課題一覧>
(a) ドラフト予想の本文のうち、「投手7名(勝又温史は育成契約予定)」で始まる段落を、主な事実を保ったまま箇条書きに書き改めてください。
(b) ドラフト予想の本文を、末尾の中日の見出しに続けて書き継いでください。

ドラフトを知ると野球がもっと楽しくなる

どのチームが「人」を育て強くなるのか

2021年~ドラフト候補100名を予想してみました

 昨年は、早川(楽天)と佐藤輝(阪神)に人気が集まり、事前に指名を公言しているチームがあったが、今年はようやく西武が隅田知一郎(西日本工大・投手)、ソフトバンクが風間球打(明桜高)の指名を公言した。

 評価的には「不作」と言われた昨年より、さらに厳しいと言われていることに加え、例年より2週間ほど日程が早く、コロナ禍で十分に選手を観れないこともあって、ギリギリまで熟考するチームが多いだろう。

【今年の特徴】

 ①投高打低と言われ、高校生右腕と大学生の左腕投手が豊富

 ②野手に有望な選手が少なく、野手の指名順位が上がる可能性がある

 ③即戦力と呼ばれる選手が少なく、将来性を見越した指名になる

 

【各チームの指名予測~指名順】

◆DeNA…68名(投手37名~野手31名)

 投手7名(勝又温史は育成契約予定)と野手2名に戦力外通告をし、現状59名と指名枠には余裕がある。投手が30名と質量ともに少なく、投手中心のドラフトになるだろう。上位で即戦力投手、野手では外野の補強が必須になる。

日本ハム…68名(投手32名~野手36名)

 支配下戦力外通告はまだないが、斎藤佑樹が引退を表明した。スタートを65名前後とすれば、例年通り6~7名の指名になる。打てないと言われているが、若手野手に有望な選手が多く、数的にも少ない投手陣の底上げをしたい。

◆中日…68名(投手33名~野手35名)

参照資料>
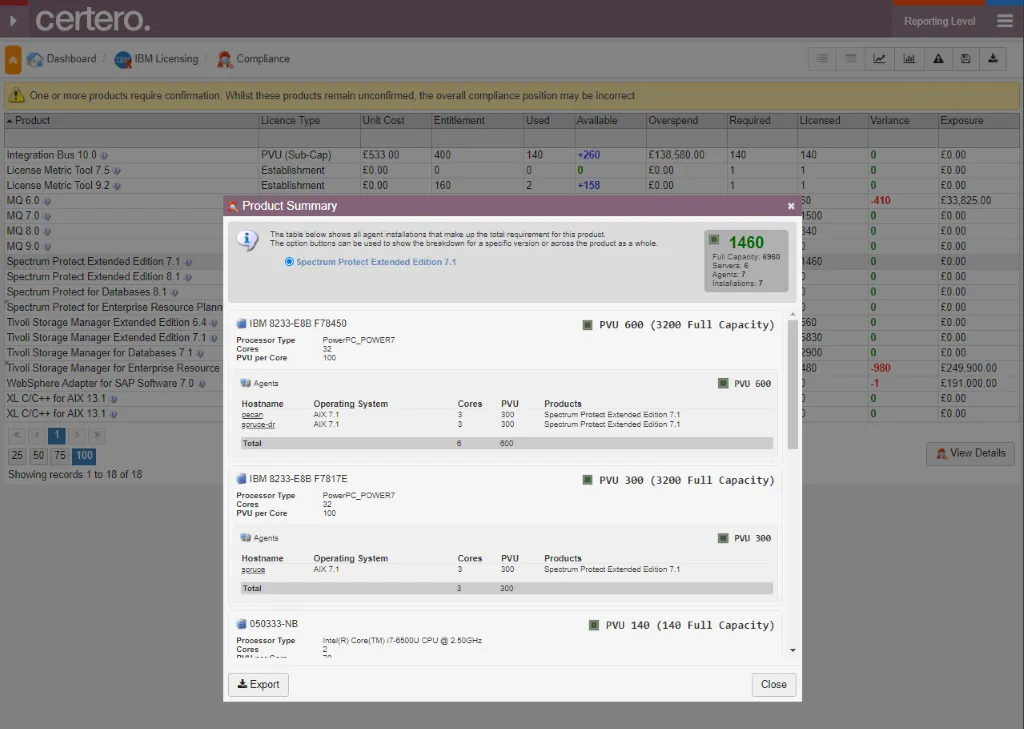The height and width of the screenshot is (729, 1024).
Task: Close the Product Summary dialog with X
Action: coord(791,206)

課題の解答>
(a)
・投手7名(勝又温史は育成契約予定)と野手2名に戦力外通告をした
・現状は59名で、指名枠には余裕がある
・投手は30名と質量ともに少なく、投手中心のドラフトになる見込み
・上位で即戦力投手、野手では外野の補強が必須

(b)
 投手3名と野手2名が戦力外になり、山井大介藤井淳志が引退する。ここ5年間、すべて6名の指名で今年も同じか。投手力は万全なだけに、多少順位を上げてでも上位は長打力のある野手指名を行い、下位で即戦力リリーフや高校生投手を獲得したい、

◇西武…67名(投手35名~野手32名)

 支配下の戦力外はおらず、松坂大輔が引退する。ここ数年は7~8名の指名が多く、今年も6~7名前後の指名が予想される。優先順位は先発左腕で、昨年は野手中心のドラフトだったので、今年は豊富な左腕投手を何人獲得できるかがポイントになる。

◆広島…69名(投手37名~野手32名)

 現状、戦力外通告はいない。多くても7名以上の指名がなく、今年も6~7名の指名になるだろう。強化ポイントは投手で、大瀬良や九里のFAの可能性もあり、上位で即戦力投手と将来のエース候補で高校生を獲得したい。ポスト鈴木誠も必要だ。

ソフトバンク…70名(投手32名~野手38名)

 戦力外はまだいないが、長谷川勇也が引退し、バレンティンは退団した。支配下は少数精鋭、育成選手を多く取るのが基本なので、支配下指名は5~6名か。選手層は厚いが、世代交代の遅れが顕在化。現状回復が優先なら、即戦力含め投手中心になる。

◆巨人…70名(投手34名~野手36名)

 支配下の戦力外は1名だけで、亀井善行が引退の意向を表明した。基本、開幕は65名以下でスタートするので、例年通り6~7名の指名なら、少なくとも12名前後の戦力外通告が待っている。課題は多いが、まずは投手陣の再建が優先になる。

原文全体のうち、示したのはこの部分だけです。